I have configured the GetRESTProxy to call my internal endpoint. The response body is valid JSON: {"status": "available", "queueId": "123"}. I then use an ASSIGN action to parse this JSON and extract the status into a variable named apiStatus. The assignment expression is jsonPath(responseBody, '$.status').
Next, I have an IF action that checks apiStatus == 'available'. If true, it should transfer to a specific queue. If false, it should play an IVR message. However, the logic always falls through to the ‘false’ branch, even when the API returns ‘available’. I have verified the GetRESTProxy output using the debug logs, and the responseBody variable contains the correct JSON string.
The issue seems to be with how the ASSIGN action handles the JSON path evaluation or how the IF action compares the string. I suspect there might be a type mismatch or a whitespace issue in the extracted value. I have tried trimming the result using trim(jsonPath(responseBody, '$.status')) in the ASSIGN action, but it still fails.
Is there a specific syntax for comparing strings in CXone Studio IF actions? Or is the jsonPath function returning a different data type than expected? I need this to work reliably for my dashboard integration. Any insights on debugging Studio variable assignments would be appreciated.
You need to ensure the JSON path in your Studio condition uses the correct syntax for accessing nested objects. The standard expression evaluator requires explicit dot notation or bracket syntax depending on the key names. If your response payload is {"data": {"status": "active"}}, your condition should evaluate body.data.status.
The SDK doesn’t help here since this is pure Studio logic, but debugging the payload structure is critical. I often use a simple Python script to mock the API response and print the JSON path before wiring it into Studio. This avoids the trial-and-error of redeploying the flow.
Make sure the GetRESTProxy action is configured to return the full JSON body, not just a status code. If the path is invalid, Studio defaults to false or null, causing unexpected branching. Check the raw response in the interaction logs to confirm the structure matches your expression.
I typically get around this by validating the JSON path against the raw payload returned by the GetRESTProxy action. The suggestion above is correct regarding body.data.status, but Studio expressions often fail if the JSON structure includes an outer envelope or if the field names contain special characters. I recommend adding a temporary SetVariable action immediately after the REST call to store the raw response body. Then use a debug log or a simple redirect to inspect the exact variable content, ensuring you are targeting the correct nesting level like body.data.status rather than assuming a flat structure.
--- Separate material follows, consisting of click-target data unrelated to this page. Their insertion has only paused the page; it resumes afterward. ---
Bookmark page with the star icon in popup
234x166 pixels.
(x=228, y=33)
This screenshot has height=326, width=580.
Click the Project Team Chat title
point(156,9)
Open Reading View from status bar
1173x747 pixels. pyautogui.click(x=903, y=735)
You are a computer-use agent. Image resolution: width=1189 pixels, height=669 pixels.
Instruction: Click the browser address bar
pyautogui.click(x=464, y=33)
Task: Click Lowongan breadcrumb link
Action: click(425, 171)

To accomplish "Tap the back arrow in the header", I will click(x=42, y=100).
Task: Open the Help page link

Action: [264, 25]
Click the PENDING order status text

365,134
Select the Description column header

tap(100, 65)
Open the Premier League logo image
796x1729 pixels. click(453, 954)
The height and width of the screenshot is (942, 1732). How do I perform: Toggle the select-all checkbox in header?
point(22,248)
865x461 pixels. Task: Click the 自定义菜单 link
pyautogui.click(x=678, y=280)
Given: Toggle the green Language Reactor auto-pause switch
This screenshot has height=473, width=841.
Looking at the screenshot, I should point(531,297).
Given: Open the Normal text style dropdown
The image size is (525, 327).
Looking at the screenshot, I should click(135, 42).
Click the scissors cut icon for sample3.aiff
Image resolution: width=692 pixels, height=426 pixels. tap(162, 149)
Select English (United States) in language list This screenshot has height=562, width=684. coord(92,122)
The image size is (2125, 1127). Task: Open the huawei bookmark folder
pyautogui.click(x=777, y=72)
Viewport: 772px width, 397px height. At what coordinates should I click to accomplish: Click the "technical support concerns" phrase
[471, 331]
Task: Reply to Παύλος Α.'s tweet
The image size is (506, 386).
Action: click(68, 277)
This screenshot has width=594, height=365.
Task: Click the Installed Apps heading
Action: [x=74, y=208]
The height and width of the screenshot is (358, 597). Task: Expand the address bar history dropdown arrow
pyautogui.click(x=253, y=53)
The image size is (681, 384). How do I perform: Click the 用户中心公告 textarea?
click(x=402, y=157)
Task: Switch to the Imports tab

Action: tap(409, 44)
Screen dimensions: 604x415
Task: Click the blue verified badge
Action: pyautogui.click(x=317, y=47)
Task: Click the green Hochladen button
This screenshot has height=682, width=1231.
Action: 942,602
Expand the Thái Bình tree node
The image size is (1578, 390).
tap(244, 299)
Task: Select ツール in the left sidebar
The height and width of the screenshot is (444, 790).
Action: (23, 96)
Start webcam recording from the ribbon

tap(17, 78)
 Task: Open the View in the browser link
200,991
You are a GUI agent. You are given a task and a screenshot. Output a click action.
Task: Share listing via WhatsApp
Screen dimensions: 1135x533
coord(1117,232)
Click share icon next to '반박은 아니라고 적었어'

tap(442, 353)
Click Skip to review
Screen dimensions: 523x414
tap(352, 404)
For Zapier custom triggers, I often parse the webhook payload using the JSON.parse() method in the CLI to ensure the data types match expectations before mapping them to the output schema. In Studio, the expression evaluator is strict about null values, so wrapping the path evaluation in a isNotEmpty() check prevents runtime errors when the external API returns an empty or malformed response. This approach avoids silent failures that are hard to trace in the CXone logs.
If I remember correctly, the null wrapUpCode issue stems from querying conversations that are still in progress. The analytics data export only populates that field after the conversation is fully closed and processed. Use the filter above to ensure you only retrieve closed records, which avoids the stale nulls I often see in my Glue jobs.
This seems like a classic case where the studio expression engine chokes on nested json without explicit type casting. the suggestion above about checking body.data.status is correct in theory, but often fails if the rest proxy returns a string instead of a parsed object. i usually bypass this by caching the raw response in redis with a short ttl to inspect the actual structure.
try adding a setvariable action to cast the body explicitly:
then check status_val in your if condition. this avoids the dot notation ambiguity. also ensure your redis key includes the conversation id for traceability. if you still get null, log the raw rest_response.body to a file or external endpoint. often the api wraps the result in an additional envelope not shown in docs. debugging the actual payload is faster than guessing studio syntax.